The value in learning yet another programming language
Like many developers I constantly find myself taking up new programming languages. The learning process is often refreshing and challenging as a result of novelty and it has many times served as a relaxing break from work and studies. At the same time I’ve always associated this curiosity with shame. Instead of diving deeper into what I already know something new grabs my attention and drives me further from a pipe dream of deep knowledge. Lately my feelings have shifted and the shame that I once felt has turned into a feeling that learning new programming languages actually carries a lot of value.
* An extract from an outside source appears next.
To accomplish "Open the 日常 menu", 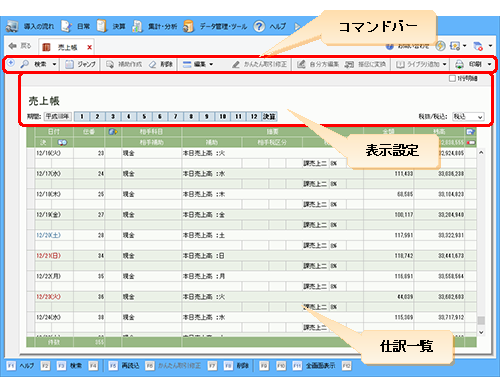I will click(76, 26).
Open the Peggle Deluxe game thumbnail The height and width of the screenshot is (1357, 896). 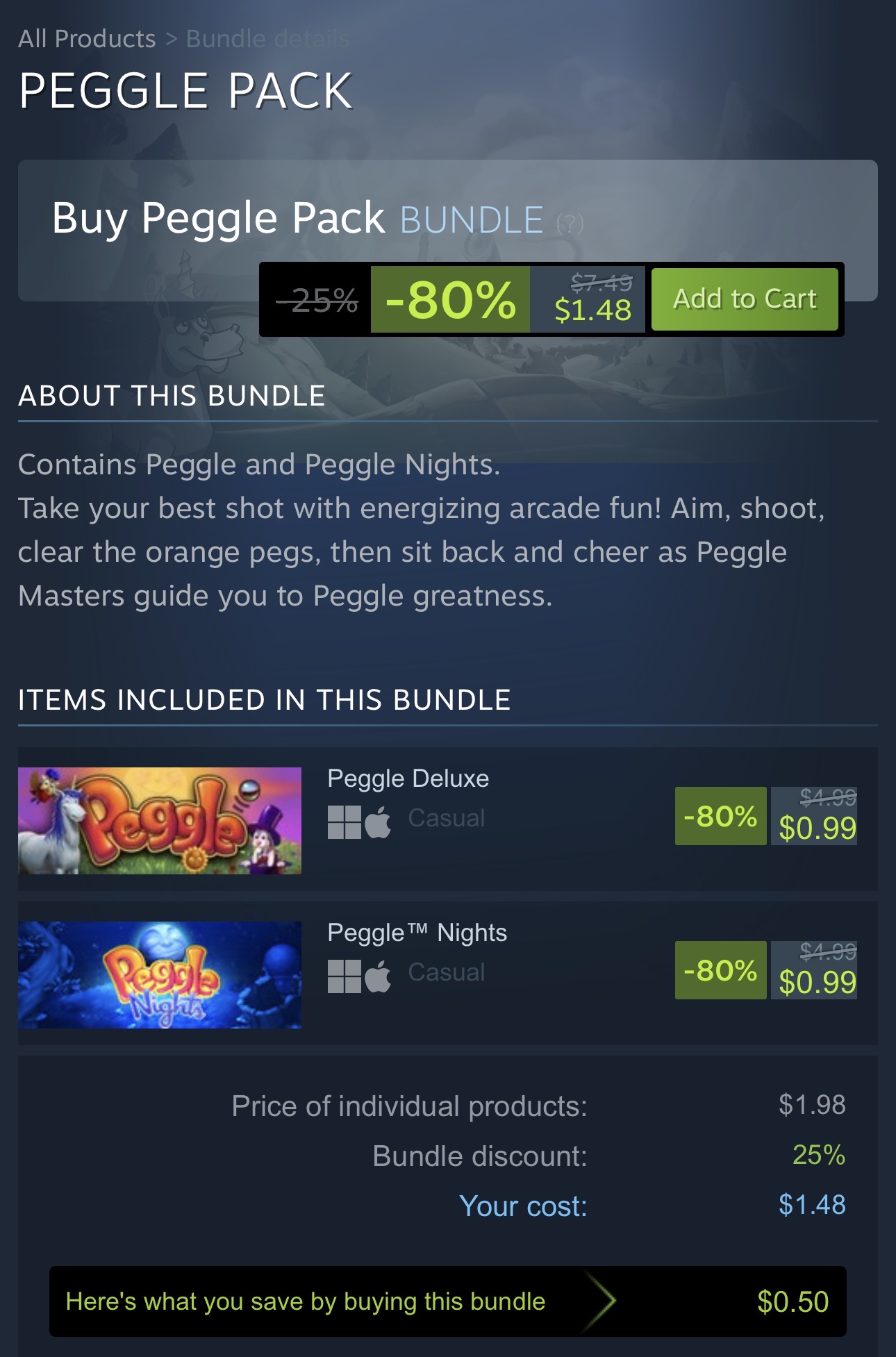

When I started my studies I found a lot of peers were quite shocked with how the courses constantly jumped between languages. Our programming 101 course was taught in Scala and then we immediately jumped to Java for the second course causing a bit of panic among the beginners. For people like myself with some prior experience it actually felt natural, our professors simply chose the language they deemed most appropriate for the subject. In the end, programming languages are merely tools independent of the real engineering we are being taught. Whilst I still believe in this separation, observing my beginner friends has made me reconsider my view on programming languages.
Every language was conceived for a reason, oftentimes introducing a fresh approach to a common problem. Matsumoto created Ruby because he was missing an easy-to-use, object-oriented language; Erlang was conceived to simplify the development of highly available and concurrent applications; Rust wants to bring safety and guarantees to systems programming and so forth. The most interesting aspect is how the languages are designed to solve their intended problems. Why do developers find Ruby easy to use? How does Erlang achieve such high availability and effortless concurrency? What properties does Rust have which lets it guarantee safety? When learning for example Erlang we are not just picking up a tool for building concurrent applications; we are learning about the actor model, message passing, and green threads. These underlying approaches are the truly valuable parts of the language, knowledge which usefulness extends far beyond Erlang itself.
To summarize, there is a great deal of thought and domain knowledge behind every programming language. Most languages were designed to address a need and every one brings novel approaches and solutions to problems their designers faced. When learning a new language we are taking part of this expertise behind every single design decision. By focusing on the motivation and story behind design patterns, learning a new language can become one of the most enjoyable and efficient ways of improving as an engineer.